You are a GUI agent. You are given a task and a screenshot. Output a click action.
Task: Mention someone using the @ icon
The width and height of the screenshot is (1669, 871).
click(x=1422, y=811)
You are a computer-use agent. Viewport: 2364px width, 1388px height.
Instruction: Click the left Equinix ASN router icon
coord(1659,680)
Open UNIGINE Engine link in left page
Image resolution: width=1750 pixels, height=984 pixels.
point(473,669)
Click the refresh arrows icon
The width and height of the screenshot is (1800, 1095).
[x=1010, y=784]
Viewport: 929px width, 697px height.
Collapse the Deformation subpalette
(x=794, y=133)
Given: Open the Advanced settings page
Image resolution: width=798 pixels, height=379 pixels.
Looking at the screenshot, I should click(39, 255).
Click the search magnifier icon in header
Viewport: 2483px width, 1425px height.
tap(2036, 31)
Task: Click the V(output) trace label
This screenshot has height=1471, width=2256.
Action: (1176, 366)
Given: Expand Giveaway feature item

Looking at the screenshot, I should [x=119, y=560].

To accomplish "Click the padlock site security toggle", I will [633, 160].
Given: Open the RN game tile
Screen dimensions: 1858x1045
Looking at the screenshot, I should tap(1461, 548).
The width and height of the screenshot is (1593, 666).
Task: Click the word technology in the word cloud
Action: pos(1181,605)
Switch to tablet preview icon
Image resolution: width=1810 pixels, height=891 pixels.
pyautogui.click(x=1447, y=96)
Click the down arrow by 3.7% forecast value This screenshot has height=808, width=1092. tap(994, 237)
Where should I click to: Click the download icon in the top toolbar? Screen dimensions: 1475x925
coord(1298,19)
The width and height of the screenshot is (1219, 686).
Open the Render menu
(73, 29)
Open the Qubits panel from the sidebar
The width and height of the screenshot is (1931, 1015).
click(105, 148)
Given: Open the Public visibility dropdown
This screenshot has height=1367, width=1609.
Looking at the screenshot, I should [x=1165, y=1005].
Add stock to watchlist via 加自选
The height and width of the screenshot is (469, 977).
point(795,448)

****

* WHAT YOU SHOULD DO
Extract, from the listing above, every line where the string "agent" occurs.

* REPLY
You are a GUI agent. You are given a task and a screenshot. Output a click action.
You are a computer-use agent. Viewport: 2364px width, 1388px height.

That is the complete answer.